**REQUIRED WORK**
Filter the records, keeping every line that has the string "Given".

DATASET section start

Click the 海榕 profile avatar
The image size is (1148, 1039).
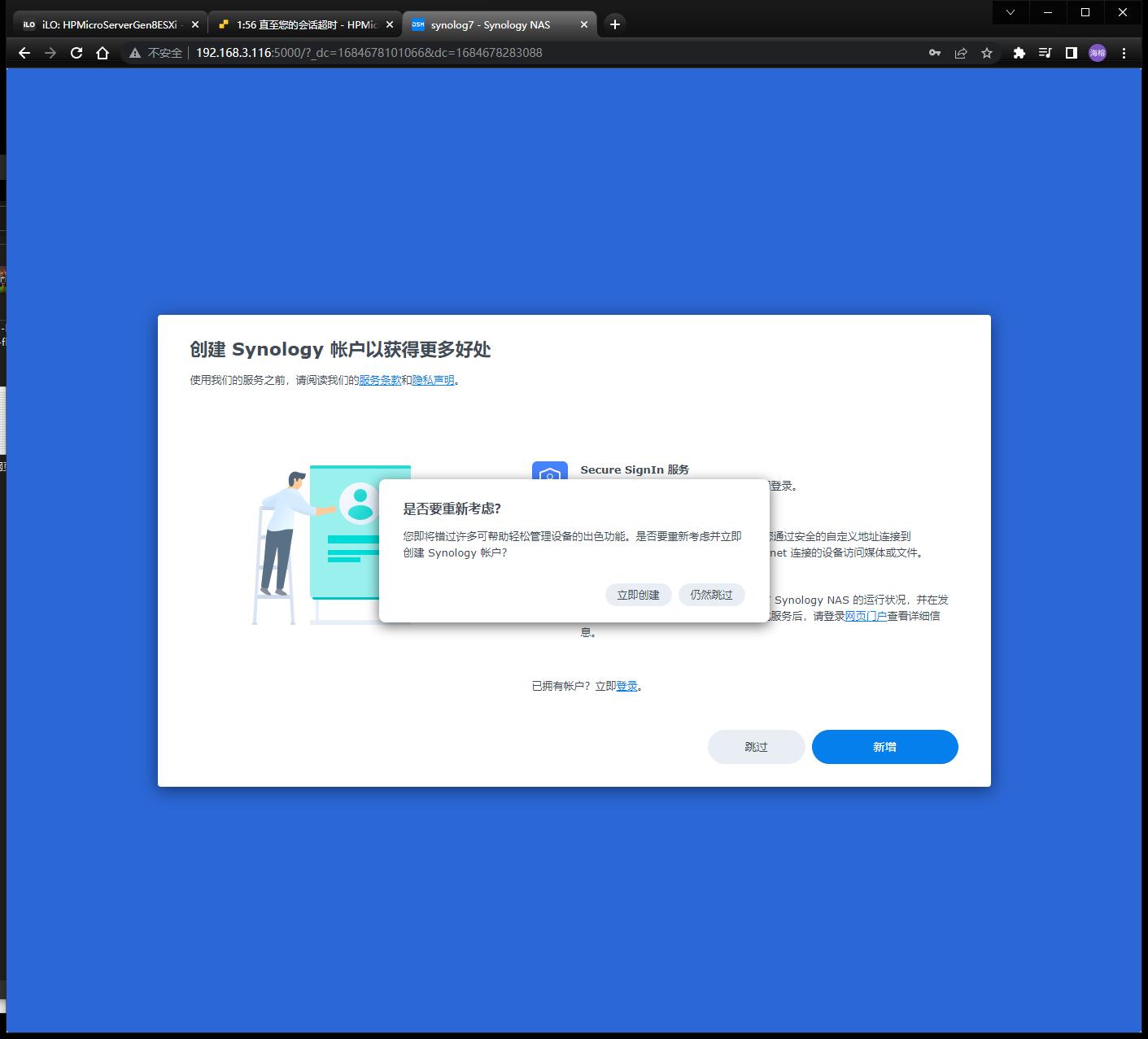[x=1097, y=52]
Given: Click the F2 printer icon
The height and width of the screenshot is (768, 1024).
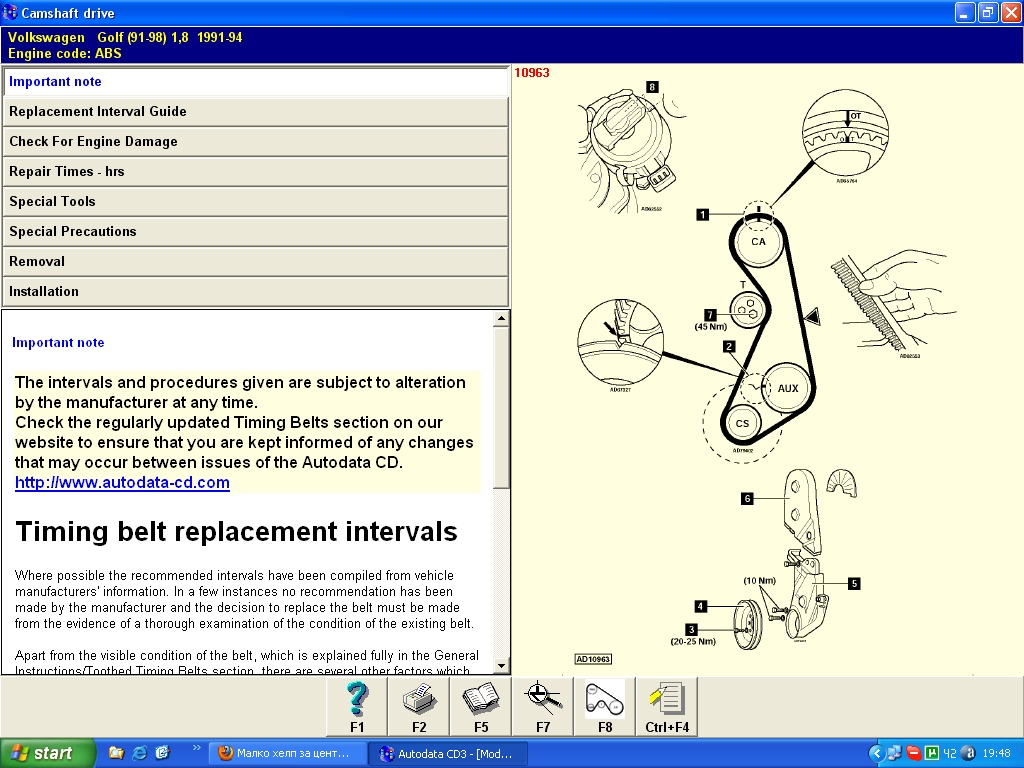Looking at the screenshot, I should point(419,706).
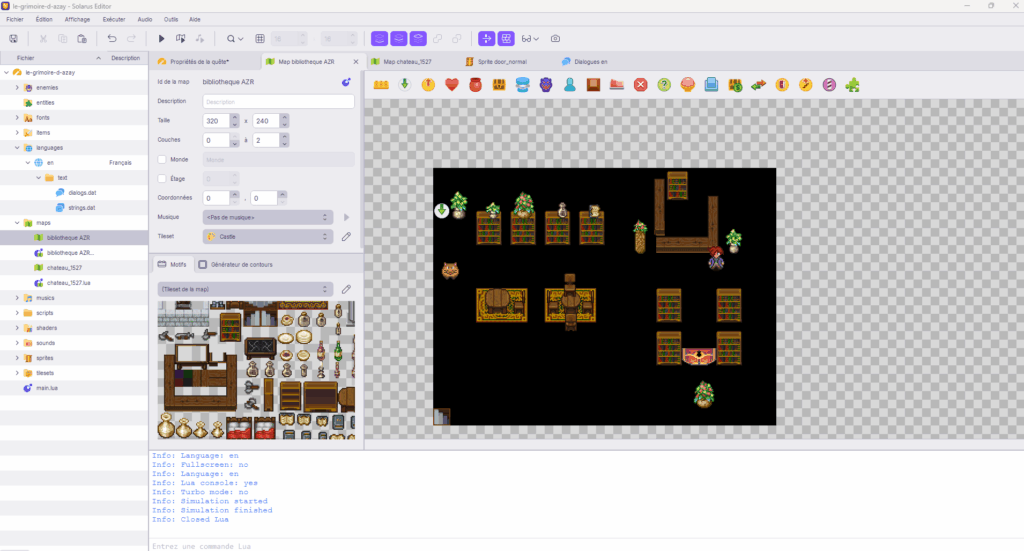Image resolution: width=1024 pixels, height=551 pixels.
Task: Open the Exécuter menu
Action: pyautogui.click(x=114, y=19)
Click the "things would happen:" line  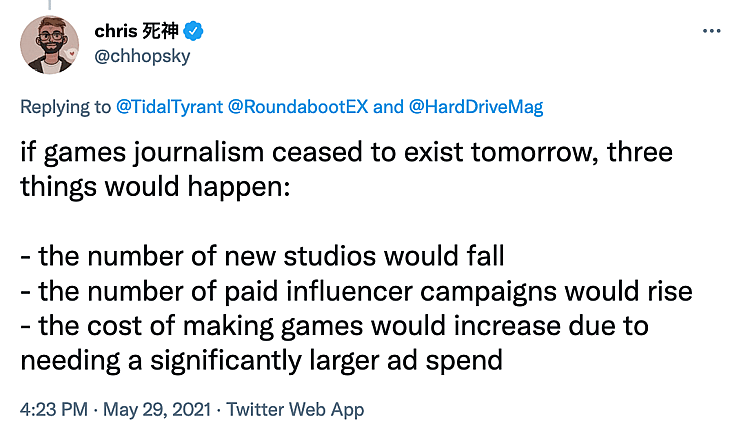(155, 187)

DATASET section end
DATASET section start

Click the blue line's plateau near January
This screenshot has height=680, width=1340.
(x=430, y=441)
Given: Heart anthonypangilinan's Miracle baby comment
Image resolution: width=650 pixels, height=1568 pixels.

DATASET section end

**SOLVED PROBLEM**
Given: Click the F2 printer icon
Given: Heart anthonypangilinan's Miracle baby comment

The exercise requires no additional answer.